* WRITTEN TASK: Return every line of the items below that contains the string "pyautogui", treating uppercase and lowercase as different.

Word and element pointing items
---*---

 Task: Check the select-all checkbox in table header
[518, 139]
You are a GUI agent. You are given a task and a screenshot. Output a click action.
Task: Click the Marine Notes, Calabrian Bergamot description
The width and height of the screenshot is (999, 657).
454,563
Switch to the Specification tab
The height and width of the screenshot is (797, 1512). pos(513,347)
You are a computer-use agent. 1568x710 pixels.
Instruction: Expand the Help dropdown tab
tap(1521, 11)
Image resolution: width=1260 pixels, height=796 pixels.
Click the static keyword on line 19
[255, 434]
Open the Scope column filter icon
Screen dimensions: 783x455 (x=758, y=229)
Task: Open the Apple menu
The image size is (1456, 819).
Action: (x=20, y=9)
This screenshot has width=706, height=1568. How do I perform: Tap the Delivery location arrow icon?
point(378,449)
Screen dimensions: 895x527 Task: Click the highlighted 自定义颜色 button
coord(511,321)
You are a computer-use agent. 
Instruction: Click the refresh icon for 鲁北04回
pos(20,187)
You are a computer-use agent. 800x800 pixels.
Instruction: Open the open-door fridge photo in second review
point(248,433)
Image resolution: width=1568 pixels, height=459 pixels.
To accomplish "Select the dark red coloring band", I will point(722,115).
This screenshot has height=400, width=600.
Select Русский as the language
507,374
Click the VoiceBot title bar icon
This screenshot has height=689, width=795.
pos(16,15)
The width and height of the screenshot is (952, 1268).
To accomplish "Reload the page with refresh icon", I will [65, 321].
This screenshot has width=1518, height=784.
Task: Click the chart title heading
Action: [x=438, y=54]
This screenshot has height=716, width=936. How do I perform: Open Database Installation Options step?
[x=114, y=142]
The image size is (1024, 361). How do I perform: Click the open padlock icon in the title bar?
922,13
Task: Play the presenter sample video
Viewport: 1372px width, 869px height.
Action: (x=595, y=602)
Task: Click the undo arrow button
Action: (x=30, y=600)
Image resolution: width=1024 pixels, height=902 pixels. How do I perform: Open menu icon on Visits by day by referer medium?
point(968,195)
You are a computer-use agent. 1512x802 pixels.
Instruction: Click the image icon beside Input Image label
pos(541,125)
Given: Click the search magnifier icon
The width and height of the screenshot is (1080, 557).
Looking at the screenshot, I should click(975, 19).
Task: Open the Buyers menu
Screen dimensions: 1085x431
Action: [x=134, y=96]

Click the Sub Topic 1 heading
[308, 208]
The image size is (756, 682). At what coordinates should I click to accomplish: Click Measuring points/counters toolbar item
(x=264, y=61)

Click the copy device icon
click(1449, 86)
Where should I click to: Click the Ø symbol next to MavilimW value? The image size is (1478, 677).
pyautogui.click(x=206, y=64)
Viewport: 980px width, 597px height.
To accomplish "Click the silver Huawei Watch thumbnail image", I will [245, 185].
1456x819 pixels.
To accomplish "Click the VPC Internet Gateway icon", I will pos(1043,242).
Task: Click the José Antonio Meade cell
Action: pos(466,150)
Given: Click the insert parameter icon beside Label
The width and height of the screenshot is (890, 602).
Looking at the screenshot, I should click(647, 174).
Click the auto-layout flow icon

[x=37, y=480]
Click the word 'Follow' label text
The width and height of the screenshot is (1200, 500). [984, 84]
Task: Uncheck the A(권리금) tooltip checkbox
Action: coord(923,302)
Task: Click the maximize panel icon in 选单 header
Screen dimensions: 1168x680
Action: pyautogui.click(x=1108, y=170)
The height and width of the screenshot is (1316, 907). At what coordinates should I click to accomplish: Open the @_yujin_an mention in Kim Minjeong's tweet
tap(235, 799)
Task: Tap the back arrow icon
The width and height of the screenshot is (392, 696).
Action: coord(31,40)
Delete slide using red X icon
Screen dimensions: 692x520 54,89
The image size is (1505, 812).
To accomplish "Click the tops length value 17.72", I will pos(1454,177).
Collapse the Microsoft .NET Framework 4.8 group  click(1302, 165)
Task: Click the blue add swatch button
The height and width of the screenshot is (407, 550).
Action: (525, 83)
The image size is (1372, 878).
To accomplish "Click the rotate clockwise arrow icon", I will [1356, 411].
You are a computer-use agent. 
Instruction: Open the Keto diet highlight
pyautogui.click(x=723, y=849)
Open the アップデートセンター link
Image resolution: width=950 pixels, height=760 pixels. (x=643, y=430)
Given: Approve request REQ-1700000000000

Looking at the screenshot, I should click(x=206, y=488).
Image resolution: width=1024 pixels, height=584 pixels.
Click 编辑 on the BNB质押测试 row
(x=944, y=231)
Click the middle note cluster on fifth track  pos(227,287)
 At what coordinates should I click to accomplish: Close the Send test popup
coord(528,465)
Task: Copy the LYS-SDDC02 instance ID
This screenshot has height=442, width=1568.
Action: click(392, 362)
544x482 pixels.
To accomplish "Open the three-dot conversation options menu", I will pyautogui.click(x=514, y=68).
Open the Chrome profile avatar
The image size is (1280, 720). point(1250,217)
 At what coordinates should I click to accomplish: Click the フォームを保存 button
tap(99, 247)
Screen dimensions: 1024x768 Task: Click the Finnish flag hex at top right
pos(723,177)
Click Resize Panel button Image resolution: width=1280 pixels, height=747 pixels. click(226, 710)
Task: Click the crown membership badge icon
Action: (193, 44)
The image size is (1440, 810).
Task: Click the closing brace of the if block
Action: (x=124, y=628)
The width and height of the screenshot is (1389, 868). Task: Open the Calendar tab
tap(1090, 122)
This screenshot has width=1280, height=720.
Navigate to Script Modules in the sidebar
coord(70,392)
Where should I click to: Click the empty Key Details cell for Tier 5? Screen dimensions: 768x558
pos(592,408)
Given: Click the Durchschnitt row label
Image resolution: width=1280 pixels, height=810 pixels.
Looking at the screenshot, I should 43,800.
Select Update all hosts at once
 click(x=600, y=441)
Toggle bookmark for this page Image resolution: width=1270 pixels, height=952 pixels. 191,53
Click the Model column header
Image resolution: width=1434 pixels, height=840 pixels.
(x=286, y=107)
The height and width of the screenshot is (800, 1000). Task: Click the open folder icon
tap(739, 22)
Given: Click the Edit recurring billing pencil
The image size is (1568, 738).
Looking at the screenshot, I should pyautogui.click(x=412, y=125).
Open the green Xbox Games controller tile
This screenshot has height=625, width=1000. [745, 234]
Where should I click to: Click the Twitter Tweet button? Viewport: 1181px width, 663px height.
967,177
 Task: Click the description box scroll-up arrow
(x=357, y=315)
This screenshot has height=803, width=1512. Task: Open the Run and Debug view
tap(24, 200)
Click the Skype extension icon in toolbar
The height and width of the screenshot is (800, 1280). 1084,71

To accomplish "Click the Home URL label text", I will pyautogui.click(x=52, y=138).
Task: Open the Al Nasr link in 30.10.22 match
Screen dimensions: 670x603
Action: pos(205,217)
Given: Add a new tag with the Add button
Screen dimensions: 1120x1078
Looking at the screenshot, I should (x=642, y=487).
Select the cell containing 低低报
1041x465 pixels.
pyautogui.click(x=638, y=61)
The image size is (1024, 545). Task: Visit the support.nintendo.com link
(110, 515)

---*---

* ANSWER TO THIS TASK:
pyautogui.click(x=206, y=64)
Action: pyautogui.click(x=1108, y=170)
pyautogui.click(x=723, y=849)
To accomplish "Open the three-dot conversation options menu", I will pyautogui.click(x=514, y=68).
Looking at the screenshot, I should pyautogui.click(x=412, y=125).
To accomplish "Click the Home URL label text", I will pyautogui.click(x=52, y=138).
pyautogui.click(x=638, y=61)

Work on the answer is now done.